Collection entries
╔══

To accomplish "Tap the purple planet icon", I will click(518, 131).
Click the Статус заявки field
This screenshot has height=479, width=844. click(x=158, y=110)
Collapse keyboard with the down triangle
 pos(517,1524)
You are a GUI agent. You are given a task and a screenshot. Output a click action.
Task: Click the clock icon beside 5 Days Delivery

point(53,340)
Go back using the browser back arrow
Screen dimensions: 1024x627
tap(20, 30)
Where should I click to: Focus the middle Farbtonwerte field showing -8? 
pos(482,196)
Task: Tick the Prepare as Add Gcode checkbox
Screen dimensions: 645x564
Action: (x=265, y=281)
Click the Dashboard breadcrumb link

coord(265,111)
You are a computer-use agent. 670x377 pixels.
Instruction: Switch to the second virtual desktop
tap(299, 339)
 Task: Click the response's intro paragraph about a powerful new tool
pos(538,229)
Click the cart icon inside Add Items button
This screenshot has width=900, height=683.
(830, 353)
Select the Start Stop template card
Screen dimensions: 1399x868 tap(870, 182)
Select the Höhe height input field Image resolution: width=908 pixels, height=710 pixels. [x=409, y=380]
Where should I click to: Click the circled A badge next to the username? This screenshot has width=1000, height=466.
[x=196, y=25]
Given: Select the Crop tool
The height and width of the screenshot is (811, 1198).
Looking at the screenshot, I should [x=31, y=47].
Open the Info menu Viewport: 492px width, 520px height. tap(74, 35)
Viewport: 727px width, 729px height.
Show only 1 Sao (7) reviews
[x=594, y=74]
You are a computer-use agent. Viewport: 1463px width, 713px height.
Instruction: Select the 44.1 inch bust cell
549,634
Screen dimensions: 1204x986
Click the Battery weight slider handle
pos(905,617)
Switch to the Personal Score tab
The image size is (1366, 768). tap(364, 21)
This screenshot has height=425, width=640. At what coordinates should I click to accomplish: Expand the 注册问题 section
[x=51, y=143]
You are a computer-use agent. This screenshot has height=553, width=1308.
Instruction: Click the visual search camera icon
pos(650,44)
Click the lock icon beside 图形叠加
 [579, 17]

╚══

__Prompt__. Give the data again exactly, line for line.

__Expected output__.
To accomplish "Tap the purple planet icon", I will click(518, 131).
Click the Статус заявки field
This screenshot has height=479, width=844. click(x=158, y=110)
Collapse keyboard with the down triangle
 pos(517,1524)
You are a GUI agent. You are given a task and a screenshot. Output a click action.
Task: Click the clock icon beside 5 Days Delivery

point(53,340)
Go back using the browser back arrow
Screen dimensions: 1024x627
tap(20, 30)
Where should I click to: Focus the middle Farbtonwerte field showing -8? 
pos(482,196)
Task: Tick the Prepare as Add Gcode checkbox
Screen dimensions: 645x564
Action: (x=265, y=281)
Click the Dashboard breadcrumb link

coord(265,111)
You are a computer-use agent. 670x377 pixels.
Instruction: Switch to the second virtual desktop
tap(299, 339)
 Task: Click the response's intro paragraph about a powerful new tool
pos(538,229)
Click the cart icon inside Add Items button
This screenshot has width=900, height=683.
(830, 353)
Select the Start Stop template card
Screen dimensions: 1399x868 tap(870, 182)
Select the Höhe height input field Image resolution: width=908 pixels, height=710 pixels. [x=409, y=380]
Where should I click to: Click the circled A badge next to the username? This screenshot has width=1000, height=466.
[x=196, y=25]
Given: Select the Crop tool
The height and width of the screenshot is (811, 1198).
Looking at the screenshot, I should [x=31, y=47].
Open the Info menu Viewport: 492px width, 520px height. tap(74, 35)
Viewport: 727px width, 729px height.
Show only 1 Sao (7) reviews
[x=594, y=74]
You are a computer-use agent. Viewport: 1463px width, 713px height.
Instruction: Select the 44.1 inch bust cell
549,634
Screen dimensions: 1204x986
Click the Battery weight slider handle
pos(905,617)
Switch to the Personal Score tab
The image size is (1366, 768). tap(364, 21)
This screenshot has height=425, width=640. At what coordinates should I click to accomplish: Expand the 注册问题 section
[x=51, y=143]
You are a computer-use agent. This screenshot has height=553, width=1308.
Instruction: Click the visual search camera icon
pos(650,44)
Click the lock icon beside 图形叠加
 [579, 17]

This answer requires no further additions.